Come viene recepito Carnevali nel 2023? C’è una visione differente?

Secondo me ancora no, e come accennavamo è anche questo uno dei moventi del libro. Dobbiamo considerare che Carnevali muore nel 1942 e in Italia viene completamente dimenticato, come se non fosse mai esistito, anche perché la sua famiglia lo ha volutamente lasciato cadere nell’oblio per tutte le sofferenze che c’erano state. In America, al pari, scompare dalla memoria e diventa a poco a poco un nome fra i tanti nelle antologie di chi pubblicava sulla rivista “Poetry” negli anni Venti. Come raccontavo prima, lo riscopre negli anni Settanta David Stivender, un maestro di coro americano che, innamoratosi di lui, attraversa l’oceano, trova l’unica parente rimasta in vita – la sorellastra Maria Pia, che all’epoca aveva già una settantina di anni e non voleva nemmeno sentire il nome di Emanuel – e la prega di leggerne gli scritti.
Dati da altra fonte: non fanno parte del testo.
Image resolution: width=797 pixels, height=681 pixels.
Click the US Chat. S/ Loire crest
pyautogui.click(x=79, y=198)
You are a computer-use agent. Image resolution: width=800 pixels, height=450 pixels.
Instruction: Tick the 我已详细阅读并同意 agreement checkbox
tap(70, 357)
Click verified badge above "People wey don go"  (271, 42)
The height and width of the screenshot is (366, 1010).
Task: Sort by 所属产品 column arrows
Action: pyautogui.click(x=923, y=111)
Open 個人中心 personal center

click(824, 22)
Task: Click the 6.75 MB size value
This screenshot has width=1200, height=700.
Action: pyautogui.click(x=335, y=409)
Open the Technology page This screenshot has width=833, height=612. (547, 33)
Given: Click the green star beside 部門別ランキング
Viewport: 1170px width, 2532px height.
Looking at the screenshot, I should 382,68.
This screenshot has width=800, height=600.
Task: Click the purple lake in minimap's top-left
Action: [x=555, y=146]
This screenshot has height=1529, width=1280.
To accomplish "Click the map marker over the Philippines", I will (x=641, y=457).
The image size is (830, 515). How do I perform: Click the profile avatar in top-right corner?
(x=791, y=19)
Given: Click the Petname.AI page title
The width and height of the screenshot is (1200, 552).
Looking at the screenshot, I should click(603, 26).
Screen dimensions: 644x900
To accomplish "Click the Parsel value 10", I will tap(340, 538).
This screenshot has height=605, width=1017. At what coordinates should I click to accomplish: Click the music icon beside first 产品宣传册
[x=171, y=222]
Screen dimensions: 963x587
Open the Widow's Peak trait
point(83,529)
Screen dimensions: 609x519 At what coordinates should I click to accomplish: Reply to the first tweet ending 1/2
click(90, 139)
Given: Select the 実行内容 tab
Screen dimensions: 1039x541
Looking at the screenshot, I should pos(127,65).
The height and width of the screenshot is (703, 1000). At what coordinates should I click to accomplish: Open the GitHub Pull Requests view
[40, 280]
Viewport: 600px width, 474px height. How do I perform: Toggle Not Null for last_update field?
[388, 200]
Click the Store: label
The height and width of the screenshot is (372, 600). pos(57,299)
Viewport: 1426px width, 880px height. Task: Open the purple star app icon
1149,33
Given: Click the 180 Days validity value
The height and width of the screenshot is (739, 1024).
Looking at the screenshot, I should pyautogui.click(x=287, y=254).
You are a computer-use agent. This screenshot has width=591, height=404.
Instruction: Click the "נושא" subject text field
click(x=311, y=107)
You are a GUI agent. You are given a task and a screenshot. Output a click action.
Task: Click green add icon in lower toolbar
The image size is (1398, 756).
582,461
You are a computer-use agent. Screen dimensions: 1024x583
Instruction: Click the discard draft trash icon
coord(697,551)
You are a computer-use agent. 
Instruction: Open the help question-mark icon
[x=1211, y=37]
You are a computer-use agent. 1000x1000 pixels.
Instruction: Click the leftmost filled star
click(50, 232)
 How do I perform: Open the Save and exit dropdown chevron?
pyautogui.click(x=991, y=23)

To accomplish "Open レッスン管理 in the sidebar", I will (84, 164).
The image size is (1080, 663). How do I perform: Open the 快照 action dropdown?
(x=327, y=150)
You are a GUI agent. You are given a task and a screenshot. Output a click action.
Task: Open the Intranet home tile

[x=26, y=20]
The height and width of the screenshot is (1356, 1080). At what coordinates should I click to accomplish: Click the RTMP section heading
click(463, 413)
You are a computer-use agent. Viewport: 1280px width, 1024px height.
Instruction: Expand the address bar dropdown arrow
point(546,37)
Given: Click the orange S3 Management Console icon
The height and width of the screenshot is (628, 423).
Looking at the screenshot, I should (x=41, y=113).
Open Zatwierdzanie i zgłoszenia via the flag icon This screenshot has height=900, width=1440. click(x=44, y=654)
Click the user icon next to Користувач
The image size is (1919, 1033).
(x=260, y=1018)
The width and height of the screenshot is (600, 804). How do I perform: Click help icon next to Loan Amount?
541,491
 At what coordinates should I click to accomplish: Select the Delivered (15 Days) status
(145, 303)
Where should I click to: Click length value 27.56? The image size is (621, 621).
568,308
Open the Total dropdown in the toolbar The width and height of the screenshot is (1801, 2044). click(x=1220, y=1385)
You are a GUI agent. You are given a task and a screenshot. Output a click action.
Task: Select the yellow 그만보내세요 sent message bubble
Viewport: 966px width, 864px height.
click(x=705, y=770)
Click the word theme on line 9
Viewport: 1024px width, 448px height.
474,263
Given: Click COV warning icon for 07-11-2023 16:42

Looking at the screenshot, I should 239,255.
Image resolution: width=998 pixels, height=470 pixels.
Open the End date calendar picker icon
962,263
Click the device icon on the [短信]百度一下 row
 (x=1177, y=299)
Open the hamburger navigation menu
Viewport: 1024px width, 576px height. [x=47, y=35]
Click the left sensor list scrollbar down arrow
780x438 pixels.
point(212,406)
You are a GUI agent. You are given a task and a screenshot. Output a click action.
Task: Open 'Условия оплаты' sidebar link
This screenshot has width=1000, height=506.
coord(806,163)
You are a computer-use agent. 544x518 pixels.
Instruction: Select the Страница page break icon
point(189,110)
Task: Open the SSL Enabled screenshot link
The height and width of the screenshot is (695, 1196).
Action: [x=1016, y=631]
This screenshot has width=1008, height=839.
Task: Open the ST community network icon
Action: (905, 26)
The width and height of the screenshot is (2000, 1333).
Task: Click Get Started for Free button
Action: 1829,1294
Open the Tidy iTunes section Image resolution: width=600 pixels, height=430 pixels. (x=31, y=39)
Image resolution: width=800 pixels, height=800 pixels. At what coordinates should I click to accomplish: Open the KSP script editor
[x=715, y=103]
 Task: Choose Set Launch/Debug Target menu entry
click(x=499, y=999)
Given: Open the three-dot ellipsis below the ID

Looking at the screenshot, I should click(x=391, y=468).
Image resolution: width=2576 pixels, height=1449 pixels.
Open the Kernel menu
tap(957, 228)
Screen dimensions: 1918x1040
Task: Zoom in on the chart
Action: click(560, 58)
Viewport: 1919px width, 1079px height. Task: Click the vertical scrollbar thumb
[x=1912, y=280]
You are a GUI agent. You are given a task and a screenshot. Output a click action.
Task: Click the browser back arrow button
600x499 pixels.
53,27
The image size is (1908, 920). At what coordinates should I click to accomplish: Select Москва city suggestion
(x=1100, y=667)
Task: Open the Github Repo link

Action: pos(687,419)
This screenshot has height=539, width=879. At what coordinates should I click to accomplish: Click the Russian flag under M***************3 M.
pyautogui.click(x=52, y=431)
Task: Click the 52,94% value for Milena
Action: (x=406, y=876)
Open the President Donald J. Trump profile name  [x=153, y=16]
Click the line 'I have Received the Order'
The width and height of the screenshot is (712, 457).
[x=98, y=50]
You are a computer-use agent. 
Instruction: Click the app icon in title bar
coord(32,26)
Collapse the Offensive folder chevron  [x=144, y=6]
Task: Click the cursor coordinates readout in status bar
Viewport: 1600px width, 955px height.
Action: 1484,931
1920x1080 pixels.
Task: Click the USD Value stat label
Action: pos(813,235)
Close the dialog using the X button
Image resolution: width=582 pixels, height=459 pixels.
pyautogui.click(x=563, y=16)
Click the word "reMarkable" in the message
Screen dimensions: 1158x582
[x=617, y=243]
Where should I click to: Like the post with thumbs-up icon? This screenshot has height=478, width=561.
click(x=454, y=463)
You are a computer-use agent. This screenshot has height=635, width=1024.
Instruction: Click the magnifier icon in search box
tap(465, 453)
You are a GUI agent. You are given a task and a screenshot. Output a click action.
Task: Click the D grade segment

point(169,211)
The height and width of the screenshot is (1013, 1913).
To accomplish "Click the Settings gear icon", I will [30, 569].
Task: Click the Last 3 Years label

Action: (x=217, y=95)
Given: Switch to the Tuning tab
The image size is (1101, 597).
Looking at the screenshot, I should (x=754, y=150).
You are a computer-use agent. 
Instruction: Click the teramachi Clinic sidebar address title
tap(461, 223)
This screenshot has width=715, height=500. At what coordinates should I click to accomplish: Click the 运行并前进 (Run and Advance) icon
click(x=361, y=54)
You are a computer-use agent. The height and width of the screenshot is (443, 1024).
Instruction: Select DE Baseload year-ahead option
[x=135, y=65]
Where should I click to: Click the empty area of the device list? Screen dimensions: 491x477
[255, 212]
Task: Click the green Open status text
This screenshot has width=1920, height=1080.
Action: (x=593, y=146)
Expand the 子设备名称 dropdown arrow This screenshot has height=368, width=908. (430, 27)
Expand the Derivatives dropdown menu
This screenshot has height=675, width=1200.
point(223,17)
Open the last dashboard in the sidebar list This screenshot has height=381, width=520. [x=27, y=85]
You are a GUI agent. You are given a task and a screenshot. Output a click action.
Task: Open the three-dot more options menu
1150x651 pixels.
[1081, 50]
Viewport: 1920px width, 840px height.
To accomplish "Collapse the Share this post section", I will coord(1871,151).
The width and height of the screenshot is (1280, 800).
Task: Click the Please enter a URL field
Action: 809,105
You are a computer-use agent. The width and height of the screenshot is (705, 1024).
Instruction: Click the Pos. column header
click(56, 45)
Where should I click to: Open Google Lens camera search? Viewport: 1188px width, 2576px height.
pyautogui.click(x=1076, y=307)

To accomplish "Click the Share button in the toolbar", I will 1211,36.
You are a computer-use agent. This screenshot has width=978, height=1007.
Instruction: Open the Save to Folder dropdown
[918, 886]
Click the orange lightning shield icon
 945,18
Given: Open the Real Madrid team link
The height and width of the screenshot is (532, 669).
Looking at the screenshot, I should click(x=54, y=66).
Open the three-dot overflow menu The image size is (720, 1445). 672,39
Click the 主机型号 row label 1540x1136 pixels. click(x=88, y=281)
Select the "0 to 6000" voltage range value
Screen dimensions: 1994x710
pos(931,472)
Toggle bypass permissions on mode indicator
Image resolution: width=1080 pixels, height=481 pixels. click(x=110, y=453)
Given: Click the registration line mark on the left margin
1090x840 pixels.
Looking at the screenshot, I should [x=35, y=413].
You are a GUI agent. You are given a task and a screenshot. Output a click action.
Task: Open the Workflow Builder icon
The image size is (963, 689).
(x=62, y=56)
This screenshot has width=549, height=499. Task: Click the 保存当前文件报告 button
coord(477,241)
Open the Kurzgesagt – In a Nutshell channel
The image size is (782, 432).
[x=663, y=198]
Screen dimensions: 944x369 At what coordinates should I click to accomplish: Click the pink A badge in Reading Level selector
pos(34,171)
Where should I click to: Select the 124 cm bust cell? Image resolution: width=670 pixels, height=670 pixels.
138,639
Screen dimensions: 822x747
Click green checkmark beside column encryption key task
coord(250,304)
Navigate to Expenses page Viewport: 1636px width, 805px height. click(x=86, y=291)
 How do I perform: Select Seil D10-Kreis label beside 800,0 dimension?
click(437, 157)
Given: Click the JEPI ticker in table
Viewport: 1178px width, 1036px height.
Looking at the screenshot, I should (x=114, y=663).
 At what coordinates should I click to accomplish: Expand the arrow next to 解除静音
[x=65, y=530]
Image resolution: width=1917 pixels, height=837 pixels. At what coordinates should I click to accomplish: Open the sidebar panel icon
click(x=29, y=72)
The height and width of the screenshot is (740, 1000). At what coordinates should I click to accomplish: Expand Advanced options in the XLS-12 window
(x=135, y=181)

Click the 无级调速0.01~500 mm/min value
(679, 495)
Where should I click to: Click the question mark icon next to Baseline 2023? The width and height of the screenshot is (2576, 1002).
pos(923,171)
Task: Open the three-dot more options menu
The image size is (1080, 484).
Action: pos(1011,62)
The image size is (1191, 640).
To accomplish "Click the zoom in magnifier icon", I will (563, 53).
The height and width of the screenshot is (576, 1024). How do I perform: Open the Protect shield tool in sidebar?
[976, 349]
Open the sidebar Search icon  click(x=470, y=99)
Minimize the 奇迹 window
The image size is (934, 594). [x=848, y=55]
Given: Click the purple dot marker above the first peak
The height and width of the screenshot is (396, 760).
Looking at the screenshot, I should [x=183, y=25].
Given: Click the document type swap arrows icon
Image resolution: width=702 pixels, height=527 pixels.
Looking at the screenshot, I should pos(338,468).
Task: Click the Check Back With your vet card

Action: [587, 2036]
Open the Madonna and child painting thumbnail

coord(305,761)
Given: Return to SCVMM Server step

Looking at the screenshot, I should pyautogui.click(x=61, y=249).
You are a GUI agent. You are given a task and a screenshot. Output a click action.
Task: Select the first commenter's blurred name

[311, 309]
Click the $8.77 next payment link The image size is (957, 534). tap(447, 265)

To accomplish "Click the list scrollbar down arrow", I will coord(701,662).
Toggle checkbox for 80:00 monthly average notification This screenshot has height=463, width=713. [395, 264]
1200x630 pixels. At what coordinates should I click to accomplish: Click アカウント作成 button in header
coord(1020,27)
E qui bisogna ammettere che con grande umiltà morale e intellettuale, Maria Pia – leggendone la biografia incompiuta – ne riconosce il valore, iniziando a tradurre lei stessa le sue poesie, poi pubblicate da Adelphi nel 1978. Da lì, di passaparola in passaparola, Carnevali diviene un “autore di culto”. Quello che sottolineo è che forse, in questo essere “autore di culto”, il rischio è che il “maledettismo” e la sua vita affascinante prevarichino la sua capacità poetica di creare immagini, di cogliere una verità profonda che è insita nella stessa realtà materiale. Ci sono versi in cui dice:

To start a day

Feeling dirty

Is to go to war

Unbelievingly.

 

[Cominciare una giornata

sentendosi sporco

è andare in guerra

senza crederci.]

Il giorno d’estate – Mattino

C’è un amore e odio per la vita proprio perché lui sa che un eden c’è, da qualche parte, e che non è fuori dalla vita. E questa è una caratteristica che lo rende diverso da altri poeti “maledetti”, il fatto che lui non vuole separarsi fiero e sdegnoso dalla società, anzi: Carnevali cerca il riconoscimento del corpo sociale, vuole essere riconosciuto.